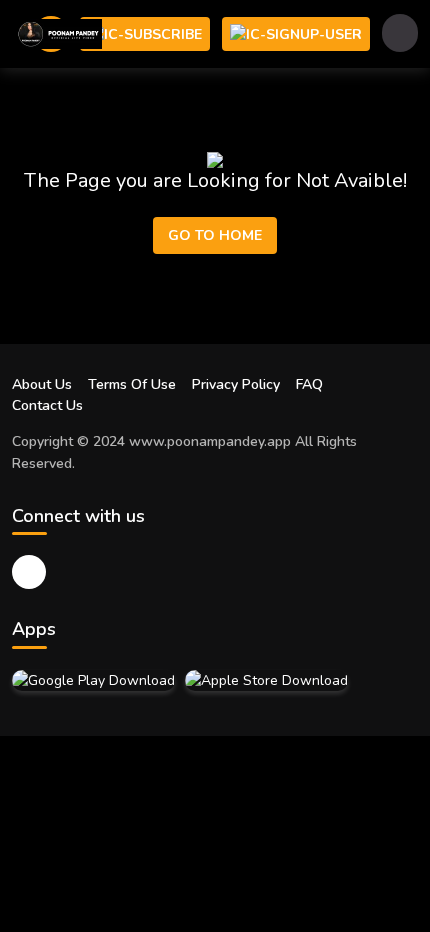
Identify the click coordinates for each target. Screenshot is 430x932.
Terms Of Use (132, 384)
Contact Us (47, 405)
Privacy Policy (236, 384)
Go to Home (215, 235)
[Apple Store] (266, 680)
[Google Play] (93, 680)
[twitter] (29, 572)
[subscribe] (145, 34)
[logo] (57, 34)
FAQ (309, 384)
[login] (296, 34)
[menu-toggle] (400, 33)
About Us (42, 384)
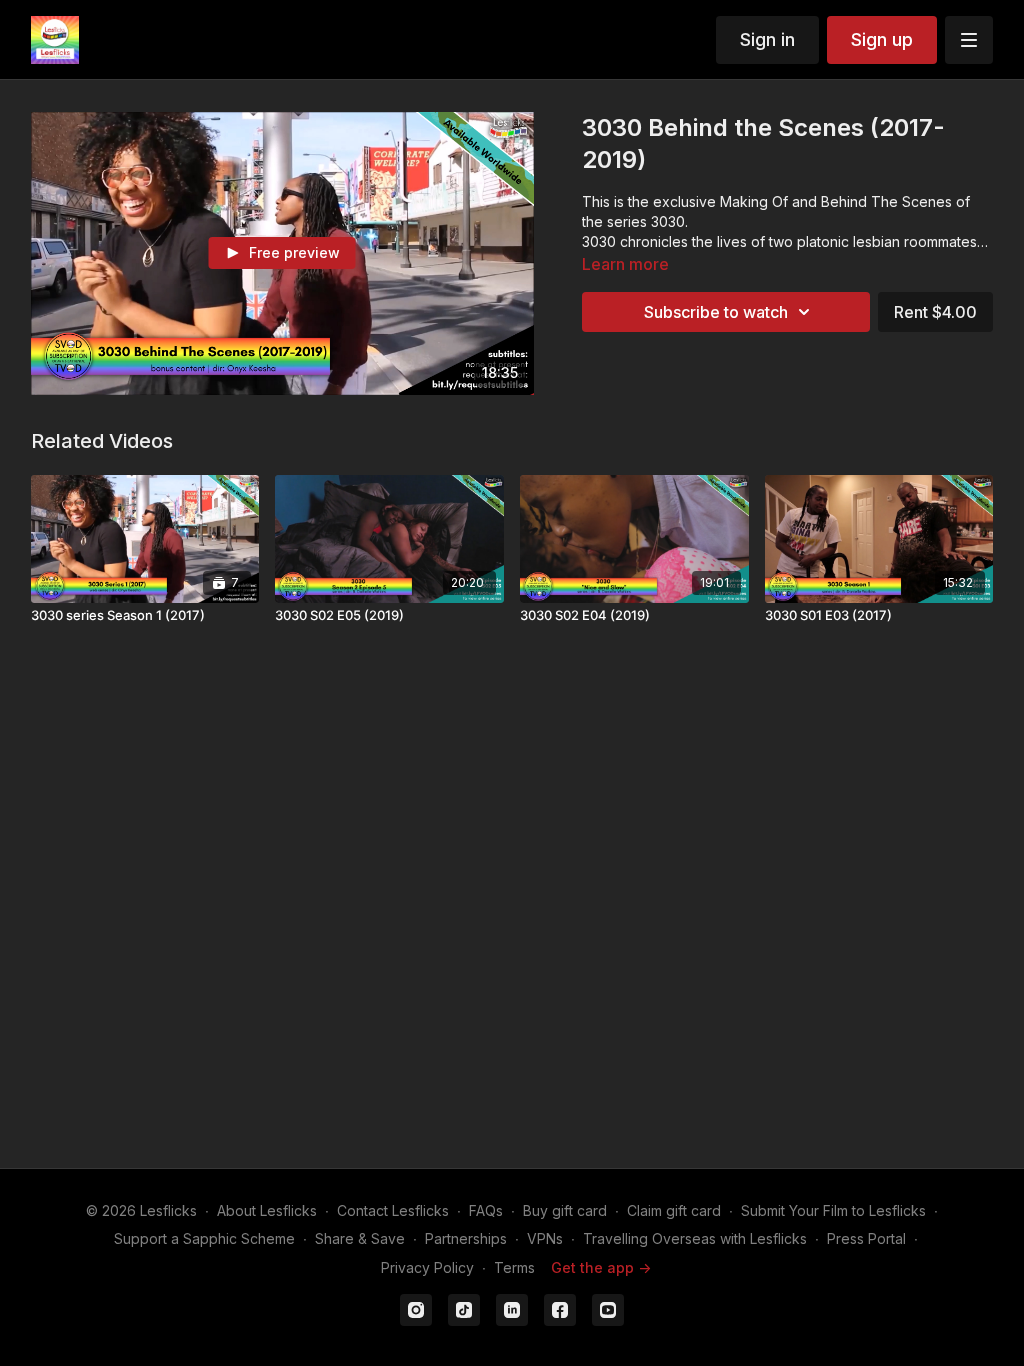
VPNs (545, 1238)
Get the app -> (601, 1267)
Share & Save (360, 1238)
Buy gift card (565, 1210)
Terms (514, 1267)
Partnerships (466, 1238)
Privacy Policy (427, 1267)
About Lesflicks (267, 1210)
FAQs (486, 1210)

---

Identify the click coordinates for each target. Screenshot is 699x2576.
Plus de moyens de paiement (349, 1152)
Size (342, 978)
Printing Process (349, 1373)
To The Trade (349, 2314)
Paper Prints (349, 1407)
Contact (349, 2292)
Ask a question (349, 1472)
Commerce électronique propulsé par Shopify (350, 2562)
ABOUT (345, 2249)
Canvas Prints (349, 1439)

==

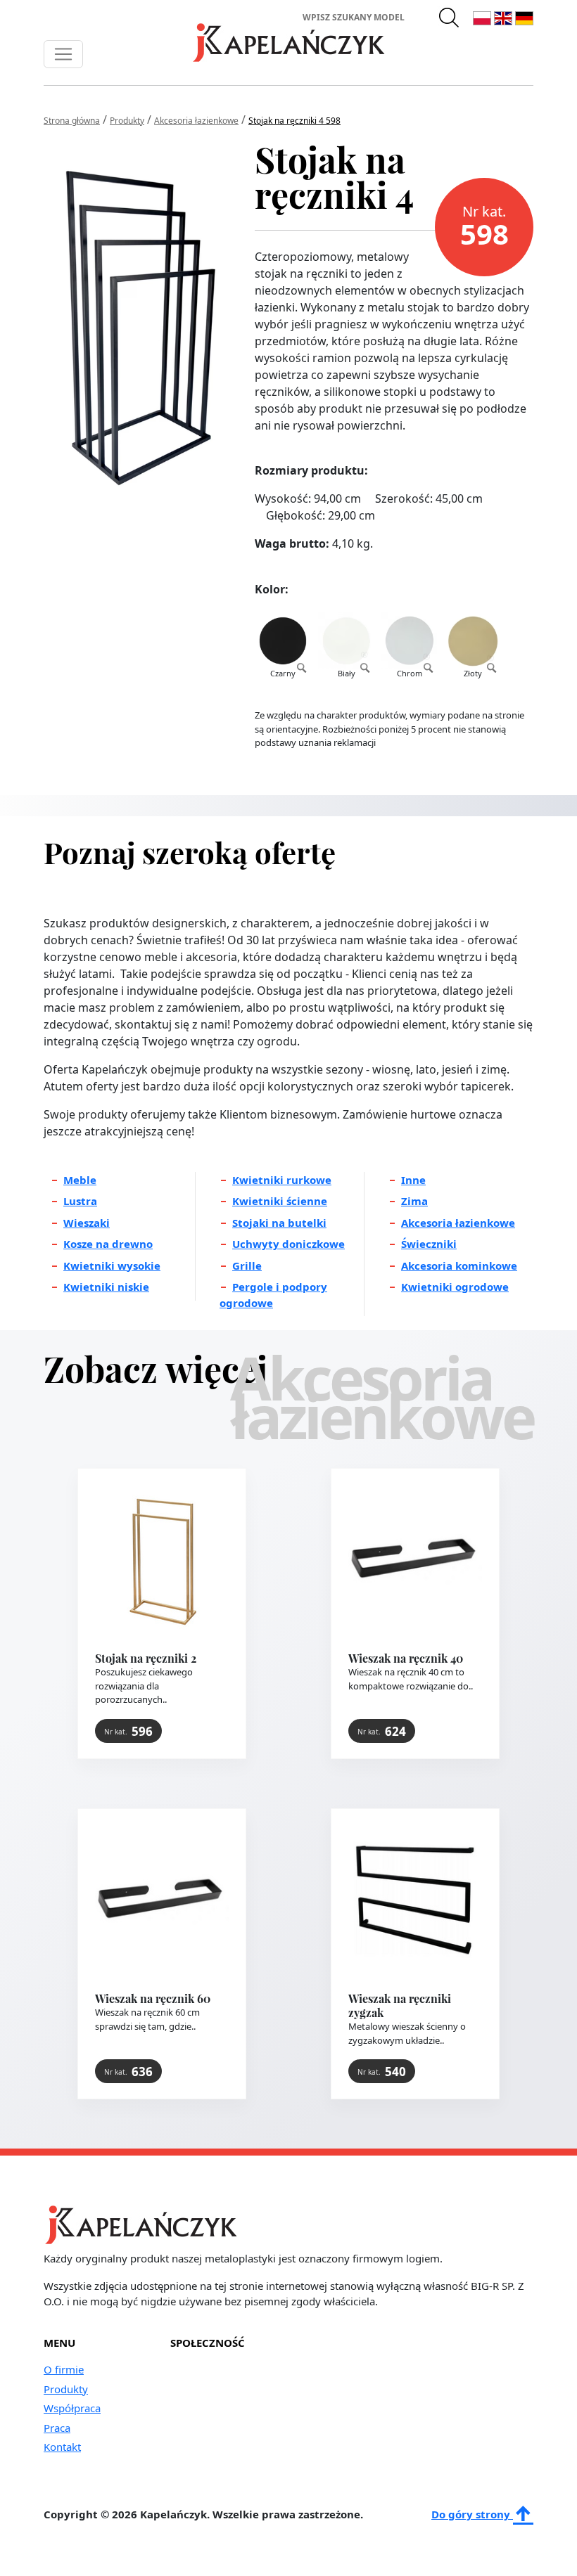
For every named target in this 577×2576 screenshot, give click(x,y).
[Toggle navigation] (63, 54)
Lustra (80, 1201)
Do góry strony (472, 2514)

### WHAT THE TASK ASKS
Print, exactly, each line above from the one with "[subscribe] (145, 34)" to the one with "FAQs (486, 1210)", end lines included. Leave pictures out of it.

### OUTPUT OF THE TASK
[subscribe] (145, 34)
[logo] (57, 34)
FAQ (309, 384)
[login] (296, 34)
[menu-toggle] (400, 33)
About Us (42, 384)
VPNs (545, 1238)
Get the app -> (601, 1267)
Share & Save (360, 1238)
Buy gift card (565, 1210)
Terms (514, 1267)
Partnerships (466, 1238)
Privacy Policy (427, 1267)
About Lesflicks (267, 1210)
FAQs (486, 1210)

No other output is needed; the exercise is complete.